**Goal of the exercise:** The records that follow need to be printed exactly. Leave out each image.

**Collected data entries:**

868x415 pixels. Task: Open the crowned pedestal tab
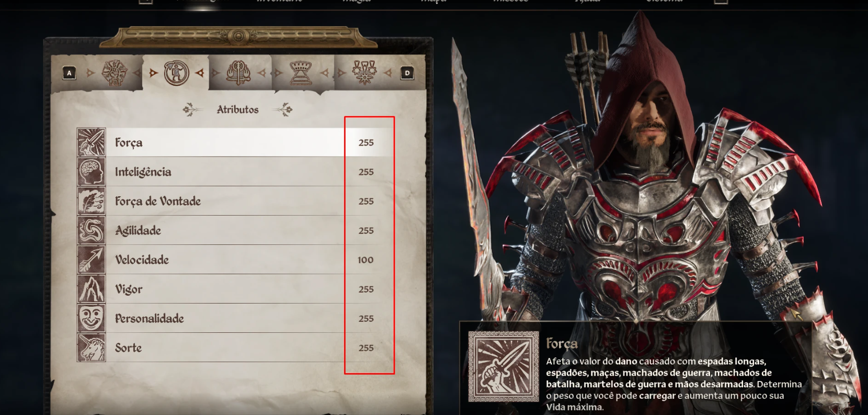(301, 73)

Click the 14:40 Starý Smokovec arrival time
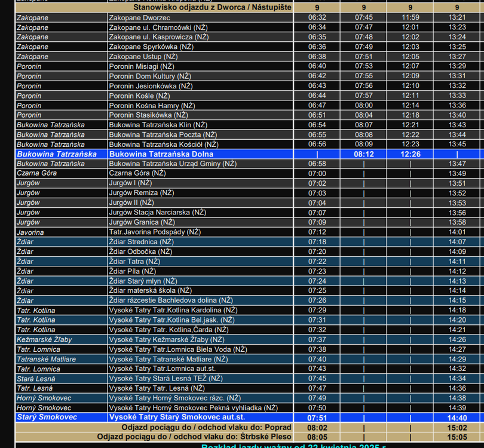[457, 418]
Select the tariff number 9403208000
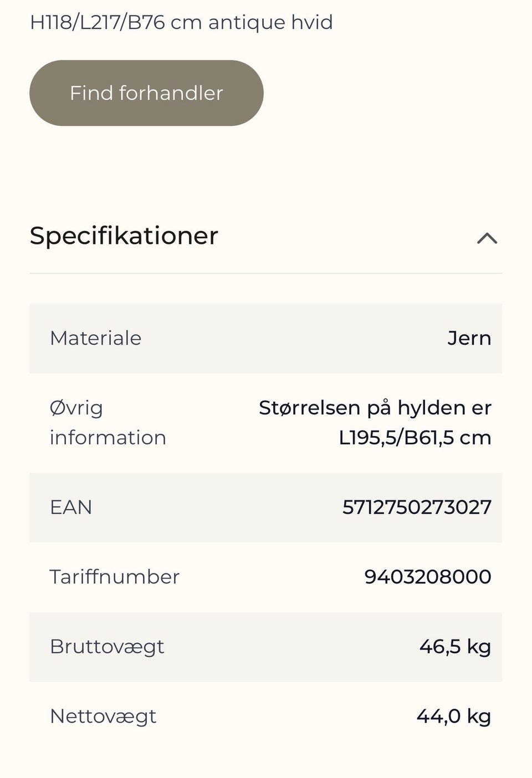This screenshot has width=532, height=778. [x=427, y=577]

**Solution for this exercise:**
868x415 pixels. Task: Open the crowned pedestal tab
(301, 73)

Click the 14:40 Starý Smokovec arrival time
[457, 418]
Select the tariff number 9403208000
This screenshot has width=532, height=778. [x=427, y=577]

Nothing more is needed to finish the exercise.